* _Work to complete_: Print the records below exactly, from the line containing "Instruction: Switch to the AUDIO tab" down to the line containing "The width and", both lines included, and omit every picture.

* _Data shown_:
== Segment start ==
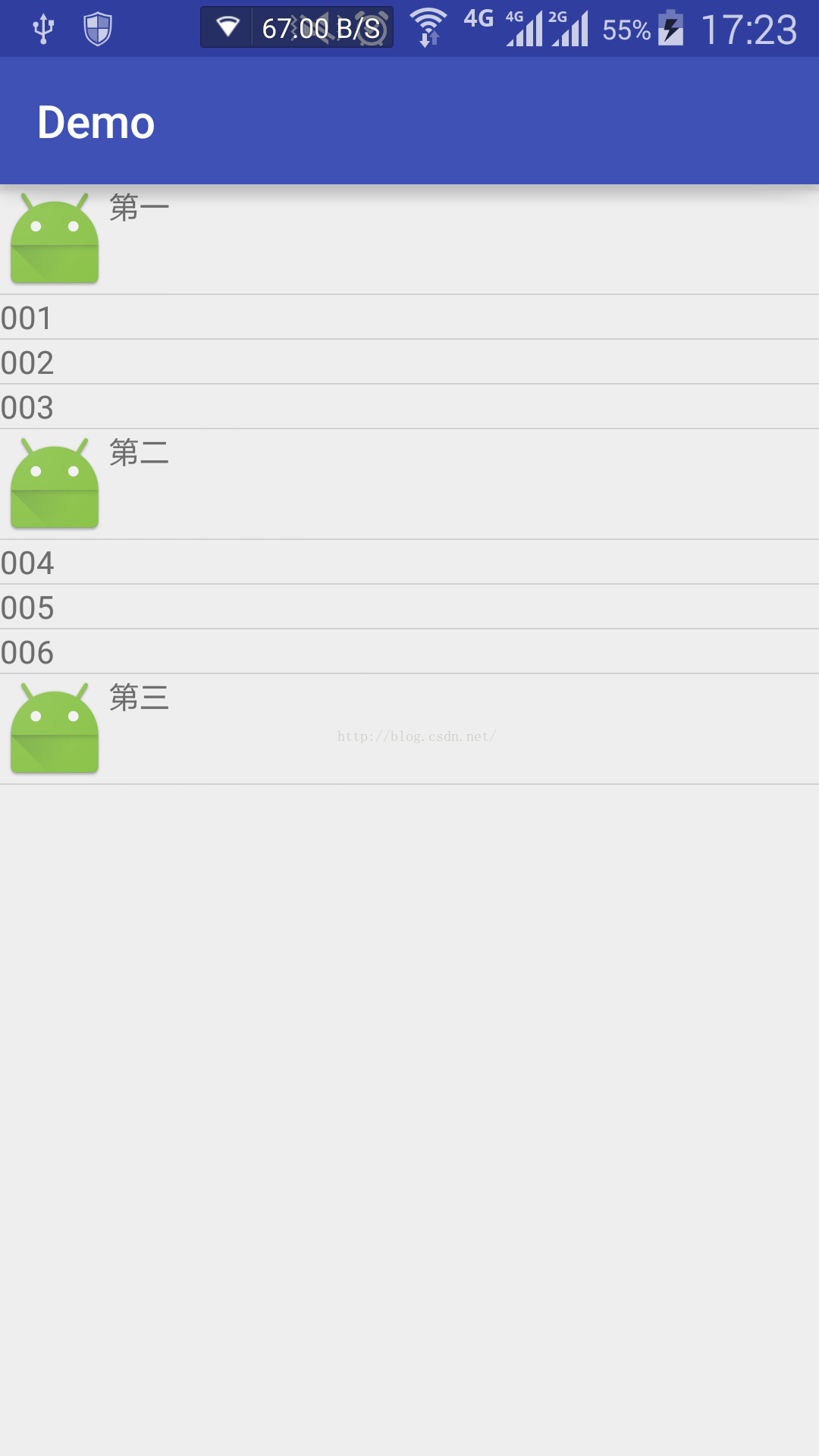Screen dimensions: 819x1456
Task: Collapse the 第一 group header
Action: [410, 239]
== Segment end ==
== Segment start ==
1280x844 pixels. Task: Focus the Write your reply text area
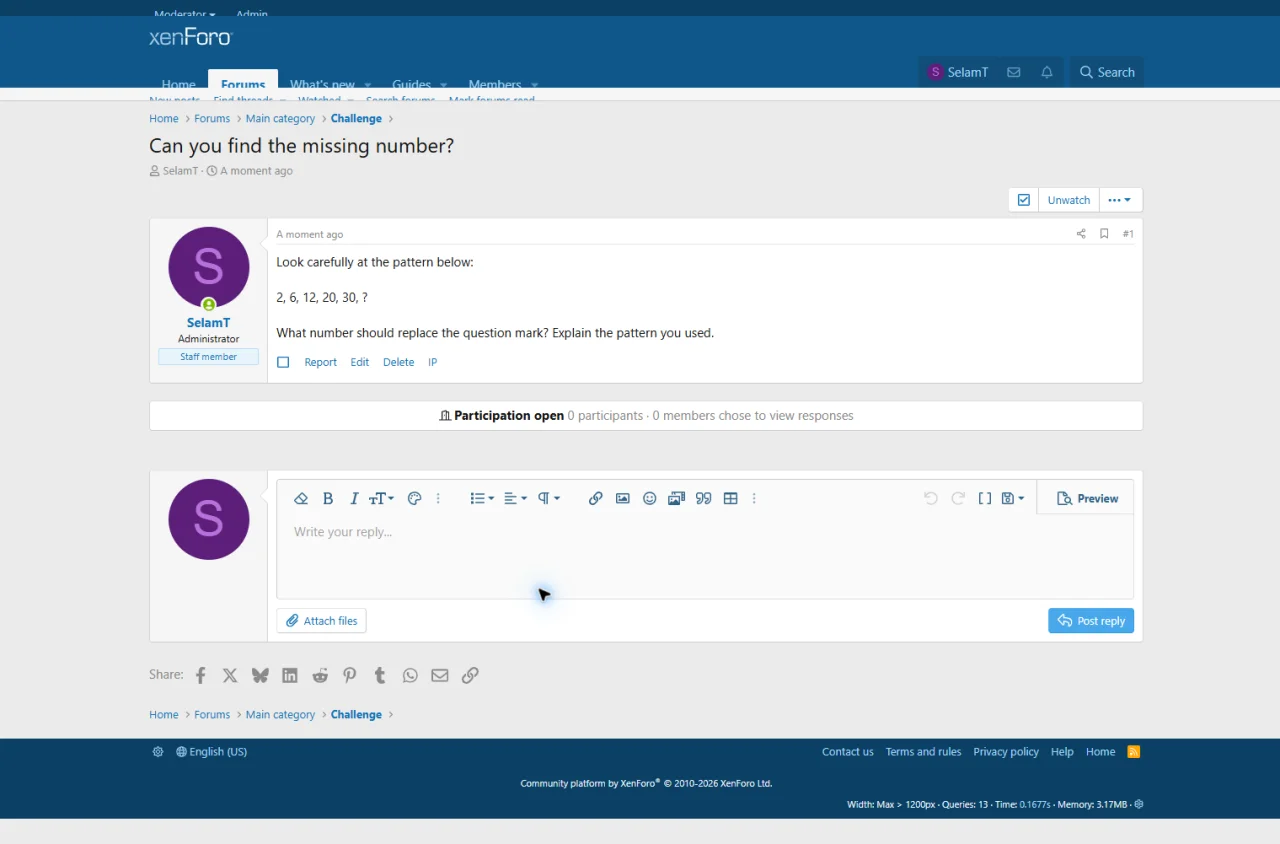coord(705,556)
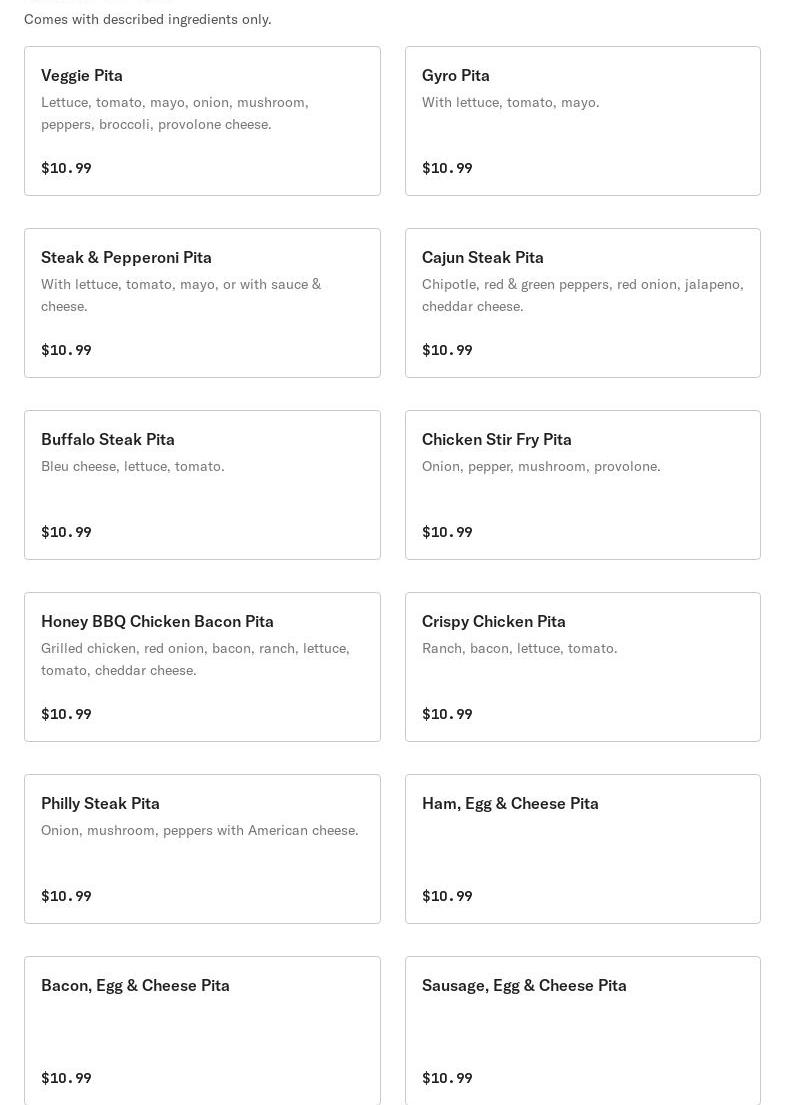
== Segment end ==
== Segment start ==
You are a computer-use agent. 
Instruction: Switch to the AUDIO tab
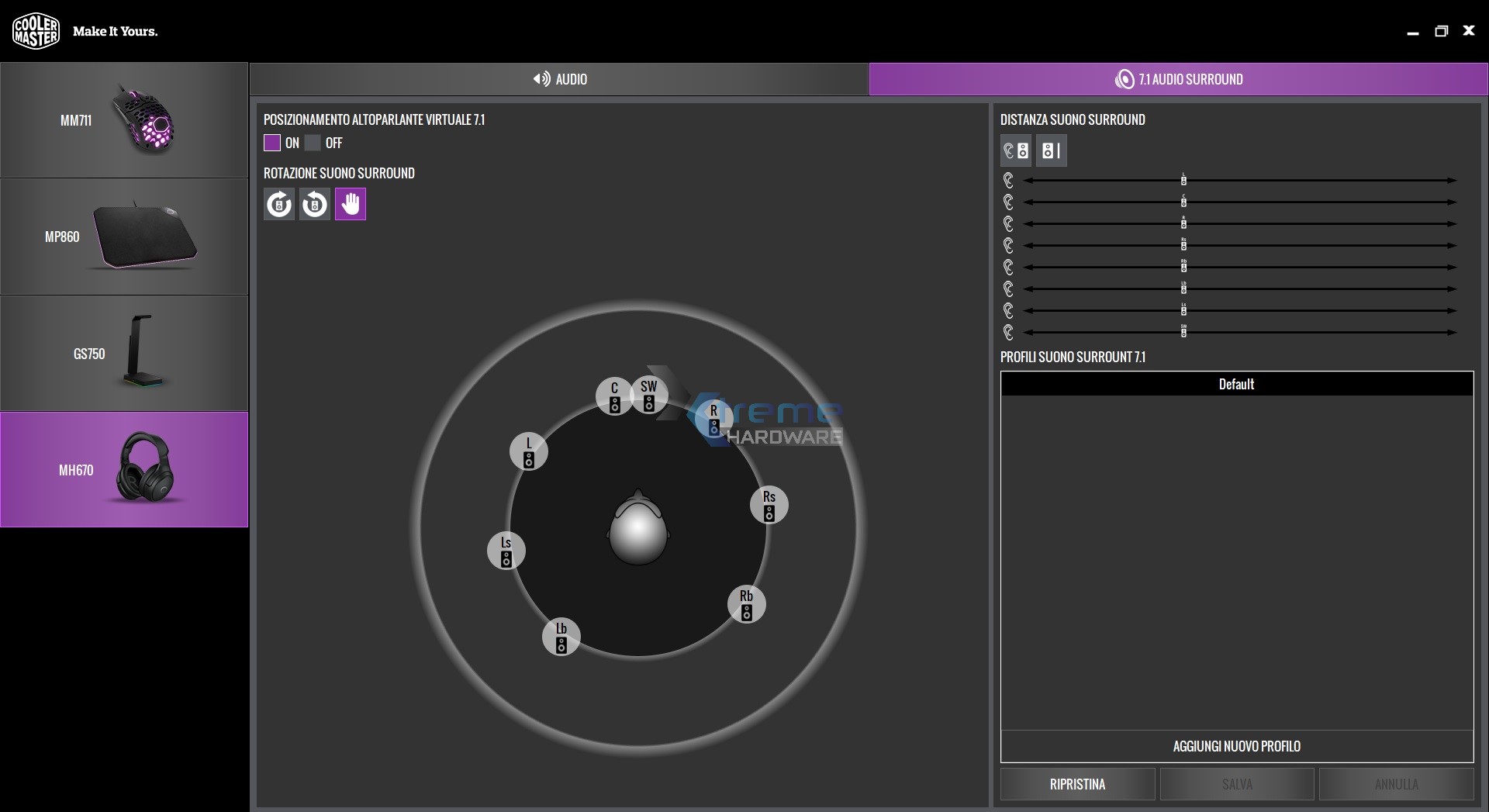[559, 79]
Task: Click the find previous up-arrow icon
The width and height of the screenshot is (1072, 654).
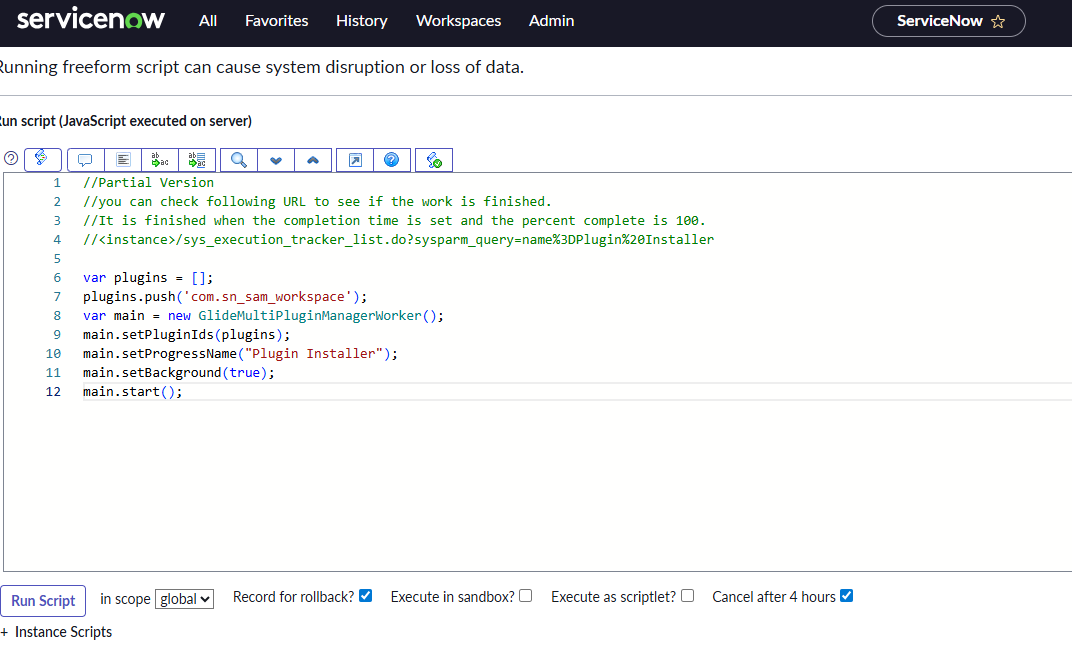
== Segment end ==
* _Response_:
Instruction: Switch to the AUDIO tab
[559, 79]
Task: Click the find previous up-arrow icon
The width and height of the screenshot is (1072, 654).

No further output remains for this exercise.